程序師世界是廣大編程愛好者互助、分享、學習的平台,程序師世界有你更精彩!
首頁
編程語言
C語言|JAVA編程
Python編程
網頁編程
ASP編程|PHP編程
JSP編程
數據庫知識
MYSQL數據庫|SqlServer數據庫
Oracle數據庫|DB2數據庫
 程式師世界 >> 數據庫知識 >> Oracle數據庫 >> Oracle教程 >> ORACLE的Dead Connection Detection淺析,deaddetection

ORACLE的Dead Connection Detection淺析,deaddetection

編輯:Oracle教程

ORACLE的Dead Connection Detection淺析,deaddetection


    在復雜的應用環境下,我們經常會遇到一些非常復雜並且有意思的問題,例如,我們會遇到網絡異常(網絡掉包、無線網絡斷線)、客戶端程序異常(例如應用程序崩潰Crash)、操作系統藍屏、客戶端電腦掉電、死機重啟等異常情況,此時數據庫連接可能都沒有正常關閉(Colse)、事務都沒有提交,連接(connections)就斷開了。如果遇到這些情況,你未提交的一個事務在數據庫中是否會回滾? 如果回滾,什麼條件才會觸發回滾?需要多久才會觸發回滾(不是回滾需要多少時間)?如果是一個查詢呢,那麼情況又是怎麼樣呢?ORACLE數據庫是否提供某些機制來解決這些問題呢?如果這些問題你都能回答,那麼可以不用看下文了,在介紹理論知識之前,我們先通過構造測試案例,測試一下,畢竟實踐出真知,抽象的理論需要實驗來加深理解、全面詳細闡述。

::::::

● **题目要求**
请把上面那篇讲 Oracle 死连接检测的文章里从“在復雜的應用環境下,我們經常”一直到“驗來加深理解、全面詳細闡述。”的这一段原样抄写下来。

● **所给数据**
::::::

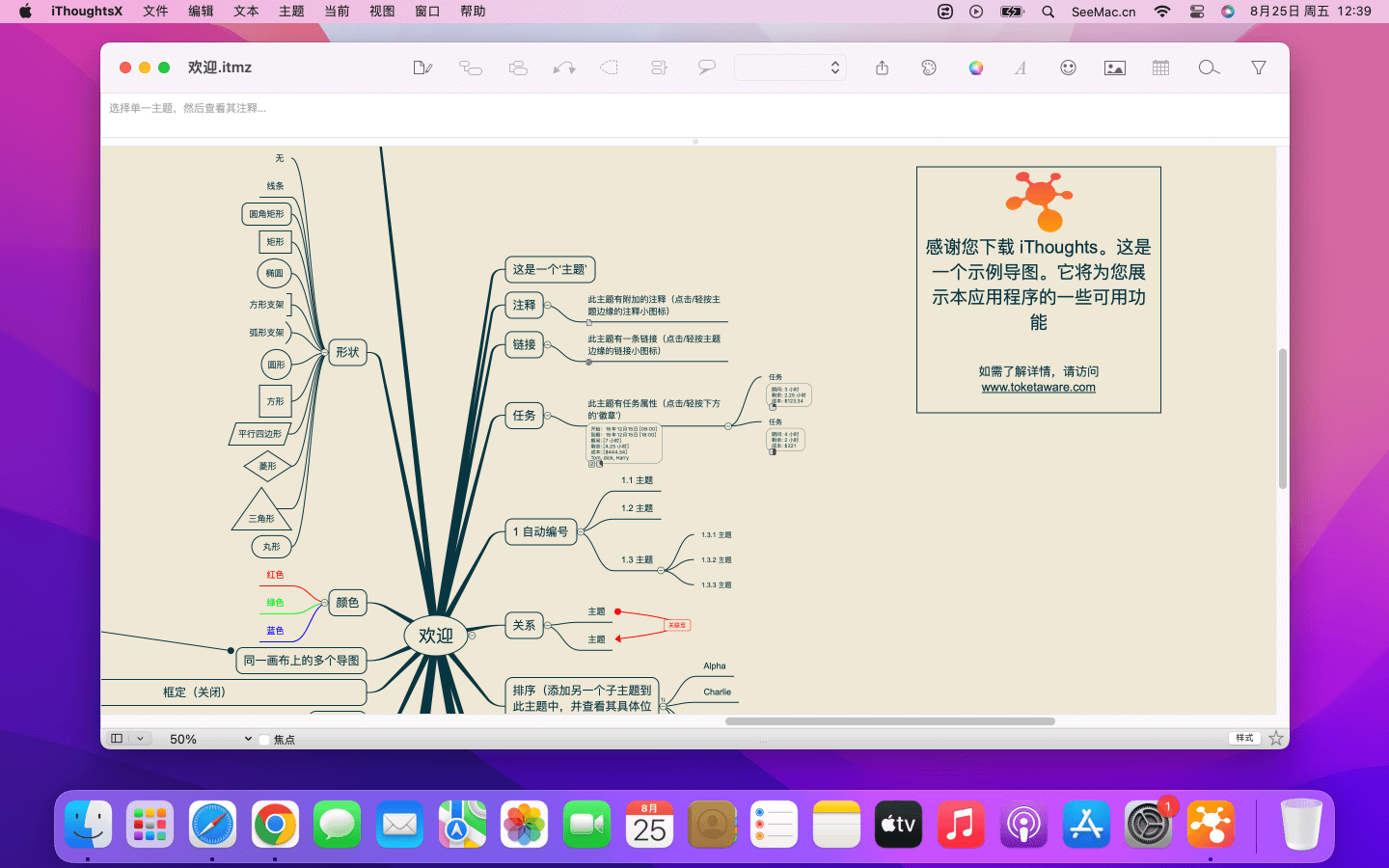Click the filter funnel icon
This screenshot has height=868, width=1389.
(x=1259, y=68)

::::::

● **完整答案**
在復雜的應用環境下,我們經常會遇到一些非常復雜並且有意思的問題,例如,我們會遇到網絡異常(網絡掉包、無線網絡斷線)、客戶端程序異常(例如應用程序崩潰Crash)、操作系統藍屏、客戶端電腦掉電、死機重啟等異常情況,此時數據庫連接可能都沒有正常關閉(Colse)、事務都沒有提交,連接(connections)就斷開了。如果遇到這些情況,你未提交的一個事務在數據庫中是否會回滾? 如果回滾,什麼條件才會觸發回滾?需要多久才會觸發回滾(不是回滾需要多少時間)?如果是一個查詢呢,那麼情況又是怎麼樣呢?ORACLE數據庫是否提供某些機制來解決這些問題呢?如果這些問題你都能回答,那麼可以不用看下文了,在介紹理論知識之前,我們先通過構造測試案例,測試一下,畢竟實踐出真知,抽象的理論需要實驗來加深理解、全面詳細闡述。